- [EXERCISE]
Can you copy out the listing below, character for character, with every line unchanged and in its original order?

- [INFORMATION PROVIDED]
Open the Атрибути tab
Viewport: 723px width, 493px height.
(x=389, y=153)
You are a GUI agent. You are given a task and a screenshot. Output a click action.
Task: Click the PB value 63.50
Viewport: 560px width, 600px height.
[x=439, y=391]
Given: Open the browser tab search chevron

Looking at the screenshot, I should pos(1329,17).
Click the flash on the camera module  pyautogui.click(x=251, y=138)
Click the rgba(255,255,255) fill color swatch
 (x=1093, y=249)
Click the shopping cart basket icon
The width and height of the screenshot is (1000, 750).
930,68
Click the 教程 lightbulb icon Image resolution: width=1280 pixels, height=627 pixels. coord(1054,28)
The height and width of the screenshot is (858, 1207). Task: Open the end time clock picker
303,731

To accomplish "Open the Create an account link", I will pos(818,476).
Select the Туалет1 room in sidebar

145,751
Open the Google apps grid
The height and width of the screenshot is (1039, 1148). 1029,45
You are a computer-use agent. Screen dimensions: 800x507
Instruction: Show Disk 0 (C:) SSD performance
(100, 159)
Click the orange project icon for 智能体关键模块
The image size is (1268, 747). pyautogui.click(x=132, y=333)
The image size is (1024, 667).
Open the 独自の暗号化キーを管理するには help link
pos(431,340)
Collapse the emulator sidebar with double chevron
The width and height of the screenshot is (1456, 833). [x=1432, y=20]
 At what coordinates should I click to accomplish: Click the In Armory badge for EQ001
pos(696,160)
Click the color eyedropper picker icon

- [TASK RESULT]
Open the Атрибути tab
Viewport: 723px width, 493px height.
(x=389, y=153)
You are a GUI agent. You are given a task and a screenshot. Output a click action.
Task: Click the PB value 63.50
Viewport: 560px width, 600px height.
[x=439, y=391]
Given: Open the browser tab search chevron

Looking at the screenshot, I should pos(1329,17).
Click the flash on the camera module  pyautogui.click(x=251, y=138)
Click the rgba(255,255,255) fill color swatch
 (x=1093, y=249)
Click the shopping cart basket icon
The width and height of the screenshot is (1000, 750).
930,68
Click the 教程 lightbulb icon Image resolution: width=1280 pixels, height=627 pixels. coord(1054,28)
The height and width of the screenshot is (858, 1207). Task: Open the end time clock picker
303,731

To accomplish "Open the Create an account link", I will pos(818,476).
Select the Туалет1 room in sidebar

145,751
Open the Google apps grid
The height and width of the screenshot is (1039, 1148). 1029,45
You are a computer-use agent. Screen dimensions: 800x507
Instruction: Show Disk 0 (C:) SSD performance
(100, 159)
Click the orange project icon for 智能体关键模块
The image size is (1268, 747). pyautogui.click(x=132, y=333)
The image size is (1024, 667).
Open the 独自の暗号化キーを管理するには help link
pos(431,340)
Collapse the emulator sidebar with double chevron
The width and height of the screenshot is (1456, 833). [x=1432, y=20]
 At what coordinates should I click to accomplish: Click the In Armory badge for EQ001
pos(696,160)
Click the color eyedropper picker icon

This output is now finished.